Toronto-based artist and illustrator Eryn Lougheed entered her bachelor’s course in Design at OCAD University creating black and white drawings rendered in neat, restrained penwork and uniform, disciplined lines. Having been encouraged throughout her studies by her fellow students and her tutors to experiment artistically and embrace her tendency towards what she calls a “wonky” aesthetic, Eryn has since turned her practice towards making vibrant, fluid paintings.
Far from the monochromes of her early illustrations, Eryn’s current work employs a palette of fantastical, exaggerated colours and patterns to compose scenes that draw on the mythic and magical. A yellow lion sprawls across the canvas, the green tentacles of its mane twisting and intertwining; the cross-section of a house is woven like a folkloric painted tapestry; witchy women melt into one another around a table of food, a golden-haired figure is exulted in a ceremony attended by multicoloured peacocks; an old woman with a handful of stones dreams beneath a starry quilt; and a shamanistic lion tamer with swirling black hair levitates a lion while its cubs chase yards of squiggly red thread.
There is an otherworldly, dreamlike quality to Eryn’s works, which immerse the viewer in captivating narratives of an imagined world. For Eryn, being open to following her creative instinct when it comes to conjuring up her painted visions has been an ongoing process made possible by her participation in the collaborative community of her course and of Toronto more generally. Being supported and challenged by her friends and fellow artists has, she says, “taught me how important community is to art-making”.
It’s Nice That: Why did you decide to study illustration?
Eryn Lougheed: A lot of the artists I admired were illustrators, and the illustration programme at OCAD appealed to me due to its structure, the abundance of both technical and conceptual skill-building, plus the great faculty and alumni.
“I started embracing and honing my wonky inclinations”
INT: What was the most unexpected thing to come out of your studies?
EL: I went into first year making black and white pen drawings, and came out with a thesis of colourful paintings. There were a lot of moments of discovery which led to new avenues. I think I spent a lot of the early years fighting my instincts and my natural way of drawing, which obviously led to a lot of frustration! Sometime in the middle I started embracing and honing my wonky inclinations, and that gave me more comfort and joy in the process of making things.

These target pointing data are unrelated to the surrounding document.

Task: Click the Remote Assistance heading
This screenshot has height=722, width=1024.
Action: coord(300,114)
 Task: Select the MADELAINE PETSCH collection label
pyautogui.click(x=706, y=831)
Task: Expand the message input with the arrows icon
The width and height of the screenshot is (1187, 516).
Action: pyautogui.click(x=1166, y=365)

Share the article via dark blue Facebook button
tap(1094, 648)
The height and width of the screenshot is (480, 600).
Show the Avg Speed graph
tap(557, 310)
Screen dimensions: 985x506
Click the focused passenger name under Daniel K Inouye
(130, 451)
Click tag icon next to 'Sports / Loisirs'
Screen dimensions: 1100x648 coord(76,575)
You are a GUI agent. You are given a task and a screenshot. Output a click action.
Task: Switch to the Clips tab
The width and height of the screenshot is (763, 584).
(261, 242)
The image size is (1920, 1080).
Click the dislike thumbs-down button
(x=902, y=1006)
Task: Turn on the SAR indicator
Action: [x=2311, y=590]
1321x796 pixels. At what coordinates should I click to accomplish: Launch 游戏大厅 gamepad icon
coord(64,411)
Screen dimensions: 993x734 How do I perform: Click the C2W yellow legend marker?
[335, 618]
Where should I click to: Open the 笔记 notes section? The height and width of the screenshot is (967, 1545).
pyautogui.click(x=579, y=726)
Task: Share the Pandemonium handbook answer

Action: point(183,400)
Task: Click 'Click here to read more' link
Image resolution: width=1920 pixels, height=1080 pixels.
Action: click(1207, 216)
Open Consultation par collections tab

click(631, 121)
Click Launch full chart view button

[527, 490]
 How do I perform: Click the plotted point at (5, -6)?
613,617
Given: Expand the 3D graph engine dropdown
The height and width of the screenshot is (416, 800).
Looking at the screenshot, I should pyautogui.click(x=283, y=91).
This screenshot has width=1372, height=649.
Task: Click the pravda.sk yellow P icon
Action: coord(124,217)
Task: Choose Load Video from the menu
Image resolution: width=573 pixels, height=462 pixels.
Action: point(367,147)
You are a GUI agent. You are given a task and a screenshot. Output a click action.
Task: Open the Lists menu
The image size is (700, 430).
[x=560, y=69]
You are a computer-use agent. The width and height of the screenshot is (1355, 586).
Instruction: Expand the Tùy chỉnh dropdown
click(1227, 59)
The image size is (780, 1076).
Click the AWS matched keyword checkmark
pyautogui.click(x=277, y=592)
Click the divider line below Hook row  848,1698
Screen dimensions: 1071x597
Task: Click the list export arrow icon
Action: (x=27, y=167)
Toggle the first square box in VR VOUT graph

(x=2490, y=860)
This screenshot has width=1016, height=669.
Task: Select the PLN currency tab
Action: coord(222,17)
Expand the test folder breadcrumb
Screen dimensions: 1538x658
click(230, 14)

INT: Who is someone who has helped guide you in your creative journey?
EL: I feel that I was at OCAD at the right time, because my experience was so shaped by my classmates! I feel so fortunate to be part of the supportive and collaborative illustration and art communities in Toronto. I was particularly lucky to cross paths with my dear friends and collaborators Lily Snowden-Fine, Adam de Souza, Mary Kirkpatrick and Sarah Mason. They are all so uniquely brilliant, and I’ve learned a lot from working with and around them!
Their friendship has taught me how important community is to art-making. It can feel like an isolating process at times, and it’s so valuable to have trusted friends to be excited, dedicated, vulnerable and curious with, and to encourage and challenge one another. I was also very fortunate to learn from my thesis instructor Jon Todd, whose enthusiasm, guidance, and criticism helped me feel confident, open and free in my practice.
“Friendship has taught me how important community is to art-making”
INT: Which pieces of work are you most proud of and why?
EL: In the fall of October 2018, Lily, Adam, Mary and I had a group show, House Guests, at Ignite Gallery here in Toronto. The collaborative process of creating an installation for our work to coexist and designing an immersive experience for the viewers was challenging and rewarding – I’m proud of what we created!
INT: How do you see your work and practice developing, and what are your main aspirations?
EL: I’m eager to learn some new skills and experiment with different mediums! There’s so much I want to do, and I am open to everything – I love that illustration can be a million things. I want to make work that is lighthearted and sincere, wonky and graceful. I want to always consider what my role is an artist and how I can use that to foster community and collaboration!